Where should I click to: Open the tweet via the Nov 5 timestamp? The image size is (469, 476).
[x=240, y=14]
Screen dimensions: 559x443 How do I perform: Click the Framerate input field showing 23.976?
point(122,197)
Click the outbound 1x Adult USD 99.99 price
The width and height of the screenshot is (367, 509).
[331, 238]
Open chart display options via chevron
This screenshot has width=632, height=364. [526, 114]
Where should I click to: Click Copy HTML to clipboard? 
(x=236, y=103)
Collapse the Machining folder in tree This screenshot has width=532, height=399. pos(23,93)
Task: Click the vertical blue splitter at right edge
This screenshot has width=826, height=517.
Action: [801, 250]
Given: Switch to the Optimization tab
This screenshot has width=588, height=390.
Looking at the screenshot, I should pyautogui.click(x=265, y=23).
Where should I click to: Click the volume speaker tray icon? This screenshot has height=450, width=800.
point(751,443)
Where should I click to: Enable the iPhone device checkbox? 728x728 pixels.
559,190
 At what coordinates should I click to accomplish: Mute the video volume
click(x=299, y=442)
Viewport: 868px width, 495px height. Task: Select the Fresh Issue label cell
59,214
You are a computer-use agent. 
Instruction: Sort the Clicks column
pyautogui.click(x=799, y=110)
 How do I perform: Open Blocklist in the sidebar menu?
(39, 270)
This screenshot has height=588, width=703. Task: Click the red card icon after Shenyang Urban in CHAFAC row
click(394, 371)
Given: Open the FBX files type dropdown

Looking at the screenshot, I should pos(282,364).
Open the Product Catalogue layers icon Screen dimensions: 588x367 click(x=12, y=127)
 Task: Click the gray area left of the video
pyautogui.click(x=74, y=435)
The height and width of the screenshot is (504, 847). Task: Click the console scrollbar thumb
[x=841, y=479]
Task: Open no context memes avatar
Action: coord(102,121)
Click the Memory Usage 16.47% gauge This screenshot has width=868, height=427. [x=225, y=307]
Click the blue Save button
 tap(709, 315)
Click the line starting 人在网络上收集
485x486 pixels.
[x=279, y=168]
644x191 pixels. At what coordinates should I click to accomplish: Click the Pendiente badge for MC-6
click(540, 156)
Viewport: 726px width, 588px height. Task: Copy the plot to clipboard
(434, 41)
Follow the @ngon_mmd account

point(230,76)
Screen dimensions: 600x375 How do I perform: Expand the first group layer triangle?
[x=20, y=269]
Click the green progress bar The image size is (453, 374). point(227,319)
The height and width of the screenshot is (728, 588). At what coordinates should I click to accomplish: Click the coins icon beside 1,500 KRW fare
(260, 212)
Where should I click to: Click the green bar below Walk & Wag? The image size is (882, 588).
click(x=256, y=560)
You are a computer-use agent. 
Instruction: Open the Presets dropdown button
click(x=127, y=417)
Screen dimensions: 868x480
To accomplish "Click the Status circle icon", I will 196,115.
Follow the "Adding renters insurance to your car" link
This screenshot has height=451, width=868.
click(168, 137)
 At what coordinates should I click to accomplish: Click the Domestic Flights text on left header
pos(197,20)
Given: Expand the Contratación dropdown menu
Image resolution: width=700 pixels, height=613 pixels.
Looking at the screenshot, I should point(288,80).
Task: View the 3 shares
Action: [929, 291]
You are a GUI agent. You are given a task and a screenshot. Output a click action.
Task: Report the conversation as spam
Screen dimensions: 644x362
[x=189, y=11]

TASK REQUIREMENTS:
Restate every record above, exactly, in full.

RESPONSE:
Where should I click to: Open the tweet via the Nov 5 timestamp? The image size is (469, 476).
[x=240, y=14]
Screen dimensions: 559x443 How do I perform: Click the Framerate input field showing 23.976?
point(122,197)
Click the outbound 1x Adult USD 99.99 price
The width and height of the screenshot is (367, 509).
[331, 238]
Open chart display options via chevron
This screenshot has width=632, height=364. [526, 114]
Where should I click to: Click Copy HTML to clipboard? 
(x=236, y=103)
Collapse the Machining folder in tree This screenshot has width=532, height=399. pos(23,93)
Task: Click the vertical blue splitter at right edge
This screenshot has width=826, height=517.
Action: [801, 250]
Given: Switch to the Optimization tab
This screenshot has width=588, height=390.
Looking at the screenshot, I should pyautogui.click(x=265, y=23).
Where should I click to: Click the volume speaker tray icon? This screenshot has height=450, width=800.
point(751,443)
Where should I click to: Enable the iPhone device checkbox? 728x728 pixels.
559,190
 At what coordinates should I click to accomplish: Mute the video volume
click(x=299, y=442)
Viewport: 868px width, 495px height. Task: Select the Fresh Issue label cell
59,214
You are a computer-use agent. 
Instruction: Sort the Clicks column
pyautogui.click(x=799, y=110)
 How do I perform: Open Blocklist in the sidebar menu?
(39, 270)
This screenshot has height=588, width=703. Task: Click the red card icon after Shenyang Urban in CHAFAC row
click(394, 371)
Given: Open the FBX files type dropdown

Looking at the screenshot, I should pos(282,364).
Open the Product Catalogue layers icon Screen dimensions: 588x367 click(x=12, y=127)
 Task: Click the gray area left of the video
pyautogui.click(x=74, y=435)
The height and width of the screenshot is (504, 847). Task: Click the console scrollbar thumb
[x=841, y=479]
Task: Open no context memes avatar
Action: coord(102,121)
Click the Memory Usage 16.47% gauge This screenshot has width=868, height=427. [x=225, y=307]
Click the blue Save button
 tap(709, 315)
Click the line starting 人在网络上收集
485x486 pixels.
[x=279, y=168]
644x191 pixels. At what coordinates should I click to accomplish: Click the Pendiente badge for MC-6
click(540, 156)
Viewport: 726px width, 588px height. Task: Copy the plot to clipboard
(434, 41)
Follow the @ngon_mmd account

point(230,76)
Screen dimensions: 600x375 How do I perform: Expand the first group layer triangle?
[x=20, y=269]
Click the green progress bar The image size is (453, 374). point(227,319)
The height and width of the screenshot is (728, 588). At what coordinates should I click to accomplish: Click the coins icon beside 1,500 KRW fare
(260, 212)
Where should I click to: Click the green bar below Walk & Wag? The image size is (882, 588).
click(x=256, y=560)
You are a computer-use agent. 
Instruction: Open the Presets dropdown button
click(x=127, y=417)
Screen dimensions: 868x480
To accomplish "Click the Status circle icon", I will 196,115.
Follow the "Adding renters insurance to your car" link
This screenshot has height=451, width=868.
click(168, 137)
 At what coordinates should I click to accomplish: Click the Domestic Flights text on left header
pos(197,20)
Given: Expand the Contratación dropdown menu
Image resolution: width=700 pixels, height=613 pixels.
Looking at the screenshot, I should point(288,80).
Task: View the 3 shares
Action: [929, 291]
You are a GUI agent. You are given a task and a screenshot. Output a click action.
Task: Report the conversation as spam
Screen dimensions: 644x362
[x=189, y=11]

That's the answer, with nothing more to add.